Arachnid & Fantasy, production par Frédéric Fontenoy

Visuel-Arachnid-&-Fantasy

Artiste photographe

DU 11 OCTOBRE AU 11 JANVIER 2019
Arachnid Fantasy

A propos de l’artiste :

Frédéric Fontenoy a étudié la photographie à l’école de Vevey en Suisse. En 1996, il obtient
une bourse à la Caza de Velázquez de Madrid. Il mène depuis 1988 un travail artistique
essentiellement lié à la représentation du corps en photographie, adoptant pour ce faire
une approche tant factuelle que symbolique.
Ainsi naîtra la série « Métamorphose », publiée dans le magazine Zoom, exposée à l’institut
Français de Budapest, au Centre National de la Photographie à Paris, (Prix moins 30,
Panorama des panoramas) ainsi qu’au centre d’art Santa Monica à Barcelone qui
le collectionnera. Il rentrera aussi dans des collections privées, en Suisse, France, Italie,
Hongrie… Entre-autre celle de Gunther Sachs.
En 2006, il entreprend un travail fictionnel, intitulé « Inside » mêlant, dans des scènes
intimes, l’histoire des avant-gardes artistiques et politiques de la première moitié
du vingtième siècle à un érotisme aussi subtil que puissant.
On reconnaît, parmi les symboles dont joue Frédéric Fontenoy, des évocations
de la Seconde Guerre mondiale, ainsi que nombre de citations de travaux surréalistes :
l’espace de la photographie s’inscrit ainsi dans des temps simultanés et fait appel à
l’inconscient collectif. Ce dernier travail sera soutenu par Art-Press pour la première
exposition à Paris en 2011, ainsi que des publications chez Taschen, Thames & Hudson…
Deux monographies seront aussi publiées en 2011 et 2016 à Paris. Ce travail est exposé et
collectionné en France, Belgique, Luxemboug, Suisse, Italie, Allemagne, Pay-Bas, Slovénie,
Angleterre et Chine…

A propos d’Arachnid & Fantasy:

L’érotisme libertin de Frédéric Fontenoy, non sans évoquer Hans Bellmer, Georges Bataille,
Le Marquis de Sade, pour ne citer qu’eux, et le surréalisme pour une part, est empreint
d’histoires fétiches qu’il dilue en arrière-plan de la scène centrale sous formes d’objets-
totems permettant au regard de se plonger littéralement dans l’image et d’en faire le tour.
Corps érotiques exposés, manipulés, contorsionnés tout en même temps que voilés par un
rire, un clin d’œil humoristique que Frédéric Fontenoy nous adresse en connivence,
deviennent objets à leur tour, poupées désarticulées au service de leur maitre : le regard ;
celui du désir de voir et d’asservir.

Car, c’est bien de pouvoir dont il s’agit, de mise en scène du regard dans l’autre et non pas
pour, ou de l’autre. Rapport dominé-dominant, sachant que de sexuel il n’y a pas, nous
sommes ici le sujet véritable de l’œuvre, dominé et contraint, non sans plaisir, à faire ce tout
de nous-même en tant qu’objet de l’œuvre même.

Ludovic De Vita
Commissaire d’exposition

Le mot de Doris Arnold – Pourquoi Frédéric Fontenoy chez Françoise ?

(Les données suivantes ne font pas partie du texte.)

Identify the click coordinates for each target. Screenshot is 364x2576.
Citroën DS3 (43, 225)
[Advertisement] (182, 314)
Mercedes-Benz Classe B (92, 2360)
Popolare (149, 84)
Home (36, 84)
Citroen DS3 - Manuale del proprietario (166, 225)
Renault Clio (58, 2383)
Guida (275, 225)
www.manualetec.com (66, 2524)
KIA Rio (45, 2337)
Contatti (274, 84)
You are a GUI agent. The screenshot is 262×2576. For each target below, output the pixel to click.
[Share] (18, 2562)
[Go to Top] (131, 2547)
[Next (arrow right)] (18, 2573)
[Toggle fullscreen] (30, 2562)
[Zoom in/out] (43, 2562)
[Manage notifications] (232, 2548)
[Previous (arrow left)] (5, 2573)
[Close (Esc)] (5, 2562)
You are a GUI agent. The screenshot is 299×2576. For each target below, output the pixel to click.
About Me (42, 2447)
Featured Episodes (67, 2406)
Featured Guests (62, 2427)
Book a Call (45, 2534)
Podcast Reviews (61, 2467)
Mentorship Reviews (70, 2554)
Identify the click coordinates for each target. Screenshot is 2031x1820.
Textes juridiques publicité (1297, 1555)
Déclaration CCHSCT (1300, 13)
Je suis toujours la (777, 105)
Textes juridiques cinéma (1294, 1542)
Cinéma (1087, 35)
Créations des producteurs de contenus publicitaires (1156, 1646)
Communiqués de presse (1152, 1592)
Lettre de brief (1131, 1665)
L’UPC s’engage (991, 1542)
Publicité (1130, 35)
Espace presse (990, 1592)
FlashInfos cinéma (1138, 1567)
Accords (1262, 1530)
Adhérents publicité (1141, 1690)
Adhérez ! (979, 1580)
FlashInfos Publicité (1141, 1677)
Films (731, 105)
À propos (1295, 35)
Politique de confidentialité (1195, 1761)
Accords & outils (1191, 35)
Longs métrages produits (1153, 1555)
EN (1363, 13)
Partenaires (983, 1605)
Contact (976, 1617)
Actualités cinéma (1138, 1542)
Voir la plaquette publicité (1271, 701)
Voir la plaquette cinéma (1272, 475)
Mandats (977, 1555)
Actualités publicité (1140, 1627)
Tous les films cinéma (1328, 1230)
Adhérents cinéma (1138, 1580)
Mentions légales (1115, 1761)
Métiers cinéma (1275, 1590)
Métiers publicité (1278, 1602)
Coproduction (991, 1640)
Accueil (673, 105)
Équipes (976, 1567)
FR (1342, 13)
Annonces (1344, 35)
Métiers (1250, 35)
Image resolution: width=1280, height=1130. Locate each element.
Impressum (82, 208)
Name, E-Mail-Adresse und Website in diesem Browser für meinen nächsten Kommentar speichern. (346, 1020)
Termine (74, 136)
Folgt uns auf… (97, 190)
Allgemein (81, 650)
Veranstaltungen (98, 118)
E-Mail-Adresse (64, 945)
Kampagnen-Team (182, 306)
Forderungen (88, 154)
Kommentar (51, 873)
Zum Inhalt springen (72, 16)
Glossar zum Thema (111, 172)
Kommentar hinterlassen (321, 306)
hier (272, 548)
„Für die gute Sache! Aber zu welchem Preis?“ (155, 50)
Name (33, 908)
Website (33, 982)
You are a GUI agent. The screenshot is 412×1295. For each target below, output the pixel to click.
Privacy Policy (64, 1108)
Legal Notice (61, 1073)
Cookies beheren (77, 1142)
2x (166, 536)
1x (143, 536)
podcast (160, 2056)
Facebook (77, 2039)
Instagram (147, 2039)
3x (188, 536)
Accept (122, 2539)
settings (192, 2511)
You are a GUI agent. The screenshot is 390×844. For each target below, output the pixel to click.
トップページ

« J’ai découvert le travail de Frédéric Fontenoy il y a trois ans environ lors d’une exposition
parisienne.
Depuis je suis son travail et le harcèle sur les réseaux pour qu’il accepte d’exposer ses
œuvres au studio Françoise.
Ce n’est qu’en septembre 2018 qu’il a cédé et c’est avec une grande joie que j’accueille
jusqu’en janvier sa proposition photographique dans mon établissement.

Ce que j’admire dans les œuvres de Frédéric, en plus de l’univers ultra érotique et pervers
totalement assumé, c’est le savant mélange du « sombre » et de l’humour. Je trouve que
l’univers du libertinage et du BDSM peux être souvent bien trop pompeux et codifier, très
rarement mis en valeur par la photographie qui renvois dans beaucoup de cas une image
kitch de ces pratiques.

Il y a dans les photographies de Frédéric une parfaite touche de sarcasme et de dérision qui
nous projette dans un monde érotique à la fois léger, accessible sans rien perdre de sa
puissance significative et de sa classe.

J’aime penser que l’on doit cela à la composition des photos, le souci du détail, le travail de
la lumière qui, selon moi, touche presque du génie pour certaines. Les photographies de
Frédéric mettent en lumière l’aspect graphique que j’ai toujours aimé dans le fétichisme ».